- [PROBLEMS]
A) Reproduce the Drain3 post on log parameter extraction word for word, everything from "470 stars 134" down to "be made unique.".
B) Carry the Drain3 post on log parameter extraction further from where it stops.
* BEGIN PASSAGE SHOWN *
Added support for accurate log message params extraction

logpai / Drain3

A robust streaming log template miner based on the Drain algorithm

Other

470 stars 134 forks source link

Added support for accurate log message params extraction #52

Closed Impelon closed 2 years ago

Impelon commented 2 years ago

This is a solution for #49 that will work in most cases. It works by replacing a mask in the template with the pattern corresponding to that mask. If there are multiple MaskingInstruction with the same mask_with-value, their patterns will be seen as alternatives, joined using |. In this case, the order of the patterns will be the same as the order of the MaskingInstruction-objects, preserving the same machting-priorities.

Because named groups may only be present once in a regex-pattern, the code is a bit more complicated, as named groups need to be renamed to be made unique.
* END PASSAGE SHOWN *
* BEGIN DATA PROVIDED *
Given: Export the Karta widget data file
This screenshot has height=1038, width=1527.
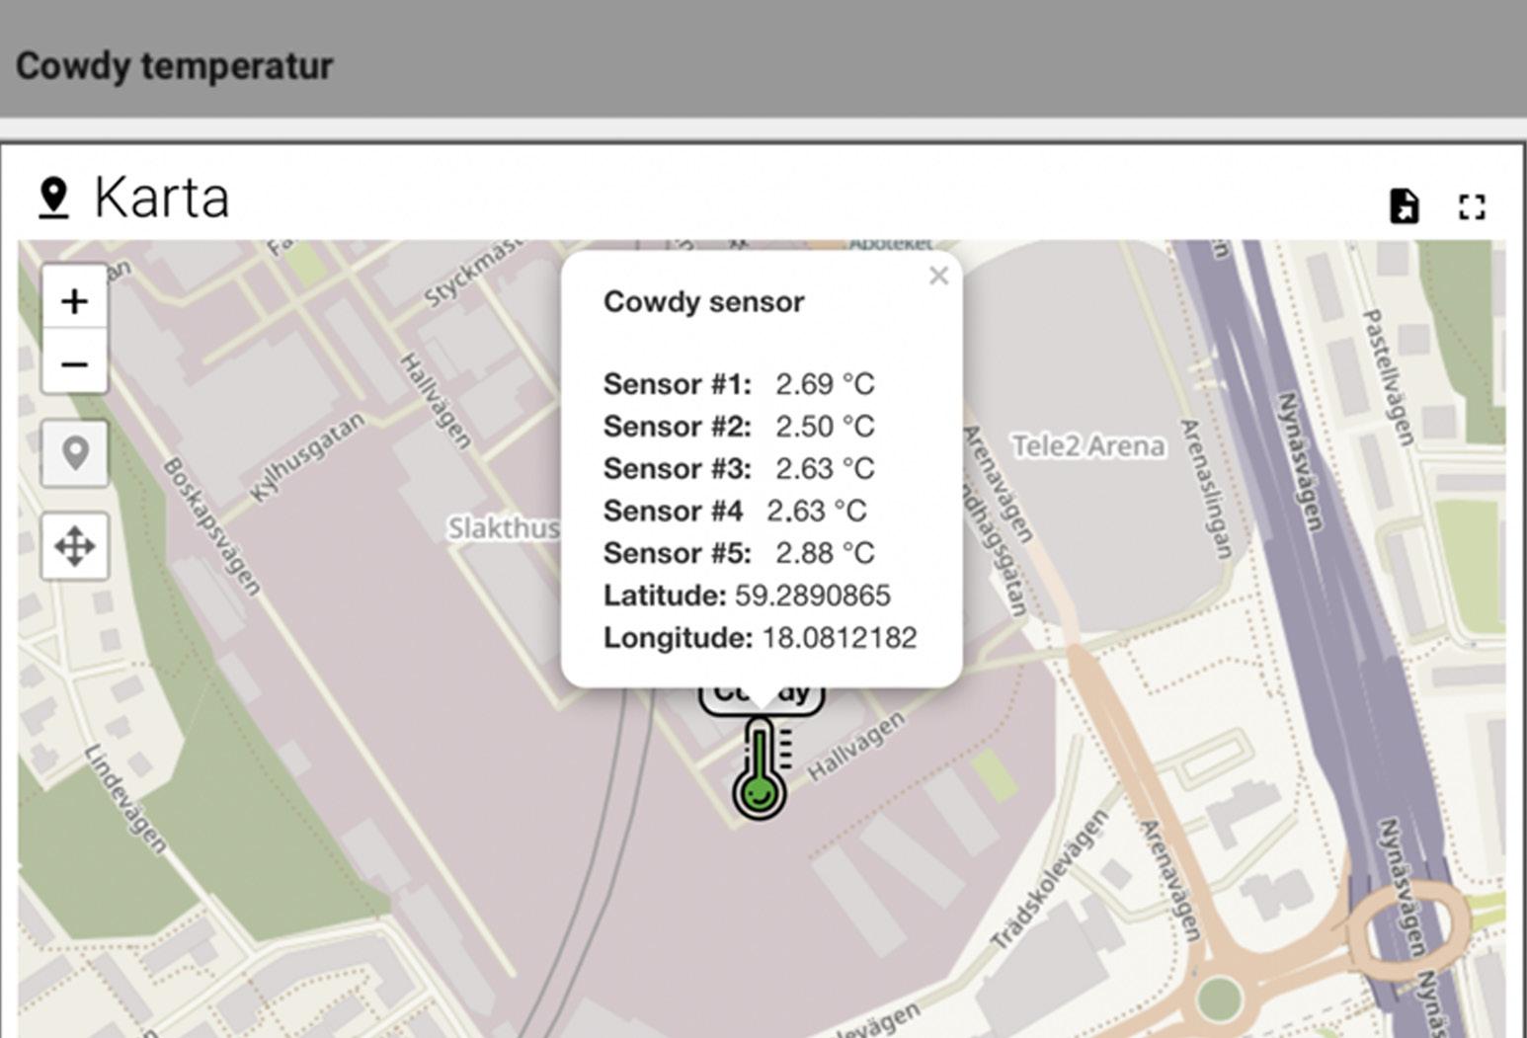Looking at the screenshot, I should (1404, 206).
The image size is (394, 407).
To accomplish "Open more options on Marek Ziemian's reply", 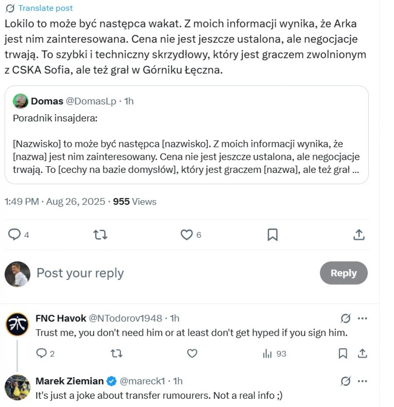I will point(362,381).
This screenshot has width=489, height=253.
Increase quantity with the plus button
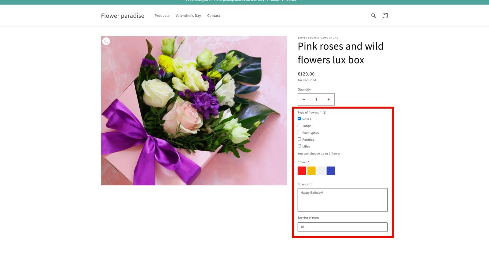pos(329,99)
* END DATA PROVIDED *
- [ANSWERS BELOW]
A)
470 stars 134 forks source link

Added support for accurate log message params extraction #52

Closed Impelon closed 2 years ago

Impelon commented 2 years ago

This is a solution for #49 that will work in most cases. It works by replacing a mask in the template with the pattern corresponding to that mask. If there are multiple MaskingInstruction with the same mask_with-value, their patterns will be seen as alternatives, joined using |. In this case, the order of the patterns will be the same as the order of the MaskingInstruction-objects, preserving the same machting-priorities.

Because named groups may only be present once in a regex-pattern, the code is a bit more complicated, as named groups need to be renamed to be made unique.

B)
The new method will work best if mask_with is unique across all MaskingInstruction-objects, because the patterns cannot be confused. Additionally not using * as the value of any mask_with, will ensure that only the exact pattern of that MaskingInstruction is being matched. For better performance, any masking pattern should avoid using named groups.

Because the new method may be more performance-heavy, I've introduced a boolean-option to skip some computation steps, which hopefully means it remains comparatively fast. Deactivating exact_macthing will be faster, but suffer from the problems laid out in #49. (Note: In my use-case it slowed down the overall process of parsing and fetching the parameters by a factor of around 2.) There may be some optimizations one could try to further reduce the performance-impact of the new method I will point out as PR-comments.

This PR includes the extended tests from #51 and adds some of its own. Feel free to make any changes!

Bonus: As it is useful in my use-case and the overhead for returning the masks is low, I've also added a get_parameter_and_mask_list method, that returns pairs of parameters and corresponding masks.

Impelon commented 2 years ago

Thanks for the feedback, I'm glad we found a workable solution! I'll do my best to incorporate your suggestions.

Impelon commented 2 years ago

@davidohana I tried to consider all suggestions, hopefully I haven't missed much.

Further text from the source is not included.